Problem: Put the records into a Markdown table with two columns, Row and Line, one numbered row per line. Begin at the first line of the records, stop after the line that contains "click(862, 214)", and leave out blank lines.

======== Record excerpts ========

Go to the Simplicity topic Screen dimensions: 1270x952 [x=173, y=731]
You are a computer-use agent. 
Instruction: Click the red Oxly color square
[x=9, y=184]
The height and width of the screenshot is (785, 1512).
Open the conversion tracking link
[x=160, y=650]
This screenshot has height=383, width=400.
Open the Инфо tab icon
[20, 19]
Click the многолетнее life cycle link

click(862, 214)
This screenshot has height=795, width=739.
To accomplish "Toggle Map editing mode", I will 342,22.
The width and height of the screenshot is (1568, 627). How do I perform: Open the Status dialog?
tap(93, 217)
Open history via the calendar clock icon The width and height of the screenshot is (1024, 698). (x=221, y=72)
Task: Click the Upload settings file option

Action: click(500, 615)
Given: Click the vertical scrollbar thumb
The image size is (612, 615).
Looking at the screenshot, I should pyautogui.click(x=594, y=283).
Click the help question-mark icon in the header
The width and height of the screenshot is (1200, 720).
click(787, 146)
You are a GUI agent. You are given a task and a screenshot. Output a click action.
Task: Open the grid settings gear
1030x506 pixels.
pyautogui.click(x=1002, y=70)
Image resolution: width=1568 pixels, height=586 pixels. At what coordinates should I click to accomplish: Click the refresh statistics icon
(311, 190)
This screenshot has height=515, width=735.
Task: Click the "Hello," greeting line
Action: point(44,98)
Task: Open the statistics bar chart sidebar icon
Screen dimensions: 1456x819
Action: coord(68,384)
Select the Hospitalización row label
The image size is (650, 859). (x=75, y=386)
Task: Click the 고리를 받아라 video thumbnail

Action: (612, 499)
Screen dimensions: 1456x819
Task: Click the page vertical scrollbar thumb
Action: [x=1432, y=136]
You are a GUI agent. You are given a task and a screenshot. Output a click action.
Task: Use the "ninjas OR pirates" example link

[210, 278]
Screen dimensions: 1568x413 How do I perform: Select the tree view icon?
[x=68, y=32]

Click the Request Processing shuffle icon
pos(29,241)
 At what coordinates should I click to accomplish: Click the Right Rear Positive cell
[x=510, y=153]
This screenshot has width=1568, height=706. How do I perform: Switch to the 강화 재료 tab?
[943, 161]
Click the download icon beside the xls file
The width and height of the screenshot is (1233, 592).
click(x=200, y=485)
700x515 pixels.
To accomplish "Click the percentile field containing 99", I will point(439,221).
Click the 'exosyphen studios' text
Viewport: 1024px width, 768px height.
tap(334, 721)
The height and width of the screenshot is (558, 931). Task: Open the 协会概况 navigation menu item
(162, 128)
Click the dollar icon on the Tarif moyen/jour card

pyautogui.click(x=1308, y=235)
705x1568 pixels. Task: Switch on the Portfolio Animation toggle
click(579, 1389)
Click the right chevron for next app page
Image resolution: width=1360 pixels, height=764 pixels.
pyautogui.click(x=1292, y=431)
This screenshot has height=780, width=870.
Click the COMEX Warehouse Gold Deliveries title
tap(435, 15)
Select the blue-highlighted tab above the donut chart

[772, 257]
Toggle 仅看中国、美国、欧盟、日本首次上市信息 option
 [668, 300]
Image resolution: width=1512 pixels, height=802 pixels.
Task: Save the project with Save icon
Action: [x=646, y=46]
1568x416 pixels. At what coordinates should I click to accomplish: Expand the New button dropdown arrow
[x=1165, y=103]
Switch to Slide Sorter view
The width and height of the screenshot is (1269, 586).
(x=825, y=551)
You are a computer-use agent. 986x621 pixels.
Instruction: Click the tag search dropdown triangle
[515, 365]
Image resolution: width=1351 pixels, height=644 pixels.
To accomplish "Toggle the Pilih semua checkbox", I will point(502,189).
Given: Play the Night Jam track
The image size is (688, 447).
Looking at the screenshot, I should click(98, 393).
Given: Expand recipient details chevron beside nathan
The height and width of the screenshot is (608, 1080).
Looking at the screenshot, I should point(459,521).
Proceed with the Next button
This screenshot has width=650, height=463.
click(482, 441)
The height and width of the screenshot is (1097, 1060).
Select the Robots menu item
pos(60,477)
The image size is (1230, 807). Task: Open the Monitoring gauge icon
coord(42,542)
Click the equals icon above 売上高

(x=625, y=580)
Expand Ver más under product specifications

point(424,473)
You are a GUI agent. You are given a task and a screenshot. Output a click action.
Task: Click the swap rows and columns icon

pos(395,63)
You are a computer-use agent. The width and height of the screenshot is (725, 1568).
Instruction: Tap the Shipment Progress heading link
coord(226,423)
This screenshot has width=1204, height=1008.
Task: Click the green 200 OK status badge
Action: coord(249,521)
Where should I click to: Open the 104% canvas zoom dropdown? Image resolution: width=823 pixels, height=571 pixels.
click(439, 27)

========

Output:
| Row | Line |
|---|---|
| 1 | Go to the Simplicity topic Screen dimensions: 1270x952 [x=173, y=731] |
| 2 | You are a computer-use agent.  |
| 3 | Instruction: Click the red Oxly color square |
| 4 | [x=9, y=184] |
| 5 | The height and width of the screenshot is (785, 1512). |
| 6 | Open the conversion tracking link |
| 7 | [x=160, y=650] |
| 8 | This screenshot has height=383, width=400. |
| 9 | Open the Инфо tab icon |
| 10 | [20, 19] |
| 11 | Click the многолетнее life cycle link |
| 12 | click(862, 214) |